▸ What the exercise asks
In the passage on transaction costs, what does GDP really measure?

It has always bothered me to go to a sporting event or get on a plane and see lots of empty seats. The marginal cost of an additional spectator or passenger is basically zero; anything additional someone would pay to the airline or stadium for the privilege of attending or flying would be pure profit. Isn’t there a way those seats could be filled by people who would place more than zero value on the experience?
Like most academics, I simply lament this reality and go on with my life. Fortunately, some people and firms are actually doing something about it.

People are earning tidy livings by reducing transaction costs.”]
As Duke University economics professor Michael Munger argues in his speech “Tomorrow 3.0,” people are earning tidy livings by reducing transaction costs. Uber doesn’t make anything. Airbnb doesn’t make anything. Lyft doesn’t make anything. These companies create value by facilitating transactions that previously would have been too costly without them.


Reducing transaction costs means we don’t have to make as much new stuff. For too long, we’ve associated prosperity and production and increasing gross domestic product (GDP) with making material things, but anyone with a junk drawer or three knows this blessing can be a curse. What GDP really measures is the amount of value added in an economy. We are, as Munger points out, on the verge of a revolution.

▸ Material supplied
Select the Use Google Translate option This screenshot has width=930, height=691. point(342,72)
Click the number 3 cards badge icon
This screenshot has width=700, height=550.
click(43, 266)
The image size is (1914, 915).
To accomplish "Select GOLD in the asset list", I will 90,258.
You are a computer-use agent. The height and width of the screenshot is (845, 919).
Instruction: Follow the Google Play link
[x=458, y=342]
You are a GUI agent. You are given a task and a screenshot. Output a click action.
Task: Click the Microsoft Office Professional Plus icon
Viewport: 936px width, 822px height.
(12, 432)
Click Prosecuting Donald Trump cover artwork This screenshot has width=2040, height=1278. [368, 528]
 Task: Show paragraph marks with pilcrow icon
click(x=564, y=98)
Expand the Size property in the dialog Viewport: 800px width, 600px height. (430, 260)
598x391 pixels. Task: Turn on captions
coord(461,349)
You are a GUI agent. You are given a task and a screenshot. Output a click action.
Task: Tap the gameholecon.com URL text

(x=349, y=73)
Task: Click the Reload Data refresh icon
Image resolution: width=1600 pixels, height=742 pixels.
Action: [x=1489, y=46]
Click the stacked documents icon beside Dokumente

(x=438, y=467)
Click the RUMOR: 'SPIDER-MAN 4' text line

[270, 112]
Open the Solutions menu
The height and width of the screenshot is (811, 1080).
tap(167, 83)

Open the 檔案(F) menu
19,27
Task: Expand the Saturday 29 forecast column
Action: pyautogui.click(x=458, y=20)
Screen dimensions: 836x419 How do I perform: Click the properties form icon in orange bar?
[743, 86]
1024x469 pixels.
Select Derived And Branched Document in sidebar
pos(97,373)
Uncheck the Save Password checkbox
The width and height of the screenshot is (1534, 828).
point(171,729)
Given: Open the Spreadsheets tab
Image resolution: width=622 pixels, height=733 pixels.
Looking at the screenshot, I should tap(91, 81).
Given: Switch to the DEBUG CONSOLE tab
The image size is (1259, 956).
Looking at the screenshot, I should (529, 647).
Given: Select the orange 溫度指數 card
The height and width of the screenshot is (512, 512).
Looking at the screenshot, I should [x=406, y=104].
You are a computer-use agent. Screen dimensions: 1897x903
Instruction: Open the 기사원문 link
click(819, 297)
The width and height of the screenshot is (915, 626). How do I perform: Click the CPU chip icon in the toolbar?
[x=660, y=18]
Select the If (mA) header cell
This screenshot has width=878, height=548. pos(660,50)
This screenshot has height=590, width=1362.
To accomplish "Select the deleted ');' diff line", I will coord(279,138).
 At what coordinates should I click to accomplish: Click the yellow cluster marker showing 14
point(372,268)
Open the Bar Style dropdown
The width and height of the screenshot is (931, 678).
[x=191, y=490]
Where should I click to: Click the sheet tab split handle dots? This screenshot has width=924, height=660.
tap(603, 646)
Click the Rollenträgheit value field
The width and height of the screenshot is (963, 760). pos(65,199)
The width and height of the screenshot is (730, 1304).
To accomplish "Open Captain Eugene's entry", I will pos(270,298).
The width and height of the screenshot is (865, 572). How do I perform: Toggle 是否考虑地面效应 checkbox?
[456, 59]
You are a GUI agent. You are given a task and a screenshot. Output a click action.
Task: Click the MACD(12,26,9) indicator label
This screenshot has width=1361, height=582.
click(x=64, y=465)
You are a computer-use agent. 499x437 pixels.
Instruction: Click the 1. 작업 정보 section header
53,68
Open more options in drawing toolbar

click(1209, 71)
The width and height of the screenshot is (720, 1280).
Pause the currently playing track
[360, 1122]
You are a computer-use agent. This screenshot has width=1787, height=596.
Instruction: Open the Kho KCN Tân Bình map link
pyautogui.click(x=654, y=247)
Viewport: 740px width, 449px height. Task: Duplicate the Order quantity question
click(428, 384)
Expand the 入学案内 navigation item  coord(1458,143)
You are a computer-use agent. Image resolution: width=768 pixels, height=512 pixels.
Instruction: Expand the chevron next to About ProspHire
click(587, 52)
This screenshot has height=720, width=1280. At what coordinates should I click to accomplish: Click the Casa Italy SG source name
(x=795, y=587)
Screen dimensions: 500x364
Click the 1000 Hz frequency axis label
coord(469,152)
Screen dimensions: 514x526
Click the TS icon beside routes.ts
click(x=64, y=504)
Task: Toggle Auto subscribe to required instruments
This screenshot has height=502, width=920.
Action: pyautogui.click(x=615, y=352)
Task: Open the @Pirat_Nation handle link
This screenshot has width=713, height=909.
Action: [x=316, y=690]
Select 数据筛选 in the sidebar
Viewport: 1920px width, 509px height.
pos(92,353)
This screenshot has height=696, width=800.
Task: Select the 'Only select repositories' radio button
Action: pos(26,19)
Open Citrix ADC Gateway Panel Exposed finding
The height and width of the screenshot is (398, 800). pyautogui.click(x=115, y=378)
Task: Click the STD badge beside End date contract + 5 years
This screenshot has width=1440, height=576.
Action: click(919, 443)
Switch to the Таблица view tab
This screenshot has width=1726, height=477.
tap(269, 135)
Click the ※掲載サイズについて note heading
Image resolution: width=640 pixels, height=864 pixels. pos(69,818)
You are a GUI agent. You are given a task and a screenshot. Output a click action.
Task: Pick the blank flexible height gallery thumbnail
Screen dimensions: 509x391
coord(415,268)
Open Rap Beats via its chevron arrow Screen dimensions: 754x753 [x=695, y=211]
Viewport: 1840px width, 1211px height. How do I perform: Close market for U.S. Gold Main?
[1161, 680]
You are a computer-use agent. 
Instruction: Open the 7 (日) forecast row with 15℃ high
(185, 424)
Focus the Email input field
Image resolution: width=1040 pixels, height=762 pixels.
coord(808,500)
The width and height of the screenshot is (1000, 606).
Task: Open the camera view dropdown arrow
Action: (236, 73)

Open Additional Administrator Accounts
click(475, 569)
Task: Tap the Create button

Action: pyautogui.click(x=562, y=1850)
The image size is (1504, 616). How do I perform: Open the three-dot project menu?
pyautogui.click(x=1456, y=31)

▸ Exercise result
The amount of value added in an economy.